Hear Me Out: 'Animal Crossing' prepared us for a cruel world
Before 'Pocket Camp,' 'Wild World' showed us a bleak adult life
“Animal Crossing: Pocket Camp” has accomplished an overnight bloodless coup d’état of phones worldwide. Suddenly, everyone is building campers, making friends with needy dogs and frogs and putting together a campsite in their own image. Friend codes are being thrown out on social media, allowing people to quickly connect and visit other campsites. “Pocket Camp” memes are already a thing and the game’s only been out in the U.S. for just over a week.
With all these feel-good Animal Crossing vibes going around, it can be easy to forget the vision of independent living 2005’s “Animal Crossing: Wild World” presented to a young generation.
You begin your life in “Wild World” alone in a new town, in debt to a Japanese raccoon dog named Tom Nook. To pay it off, you take a menial labor job at Nook’s store in a pseudo-feudalistic arrangement. Even after you’ve finished your first job, you must then spend a significant amount of time working the land; collecting fruits, bugs and fish to sell to –– you guessed it ––Nook.
Oh, you finished paying off the debt? Nook will more or less force you to take out a second loan to expand your house. Let’s be clear: for a very long time, you will be in debt to Nook.
But looking past your ever-deepening financial hole, your new life is filled with animal-folk to become friends with. You play as a human, but every other character in the game is an animal. “Animal Crossing” puts you on the same playing field as these animals: you’re all just trying to get by in the world.
Each animal has a different personality, different things to say and favors to ask. You learn more and more about each of these animals, growing attached to these strange folk.
Then one day, your favorite frog moves away on a moment’s notice.
“Wild World” is a lonely place to be sometimes. For children, this was a sign of things to come.
Many of us will graduate and move to a new town, in debt and alone. We’ll work whatever job we can find, make friends with people who will only move away and feel lonely in a world filled with people.
But “Wild World” didn’t just drop you in a bleak life; it taught players to find joy in moments, solitude and others.
Sure, your favorite frog’s gone. You miss your favorite frog for all the weird, jarring but oddly endearing conversations you’d have. Yeah, sometimes they’d have you go off and deliver a mysterious package to another animal and it never came up again in conversation but, hey, friends are friends. And no one can take those moments away from you.
The towns of “Wild World” were beautiful and quaint. You could walk through a forest dotted with small houses, fruit trees and peaceful rivers. It was one of the few games I preferred to not have a fast travel option.

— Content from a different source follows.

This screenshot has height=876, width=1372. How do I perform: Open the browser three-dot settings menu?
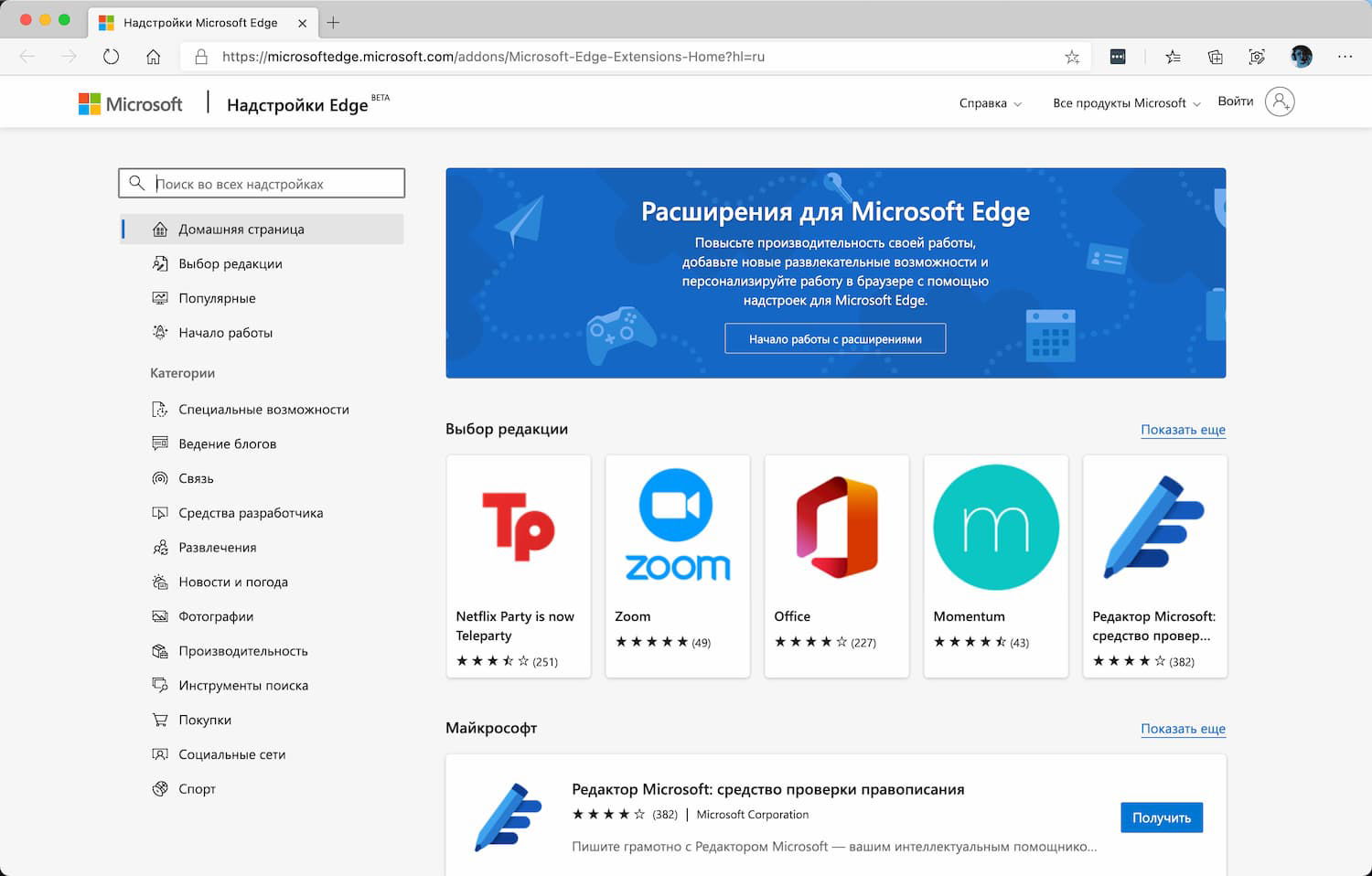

When you were done wandering around on your own, you could go to The Roost, the local cafe. K.K. Slider, a cool traveling dog musician, would play you a tune or two surrounded by strangers who could become friends. Your favorite frog may have moved away, but there’d always be a cafe to hang out at, a woods to walk through and a river to sit by.
Now that “Pocket Camp” has brought “Animal Crossing” back into focus, it’s hard to not miss the struggle and the moments “Wild World” brought a young Dan just learning how to be an individual. “Pocket Camp,” as endearing and fun as it is, feels empty.
Your friends now have friendship levels; conversations and favors are reduced to a point system instead of a weird sense of community. While you still get to be creative with your world, it’s all to keep you hooked on a freemium phone game.
Maybe that’s just how the world is now. Increasingly, we have less and less time for smaller things. Doing anything that doesn’t have a direct tangible reward feels useless. Nook is now an actual character in our lives and he’s a lot less fun as a human than a Japanese raccoon dog.
As you glam up your camps and convince penguins to come join you, remember to just sit by the beach or take a walk through the orchard. Remember to do aimless things because life is a little too on the nose sometimes.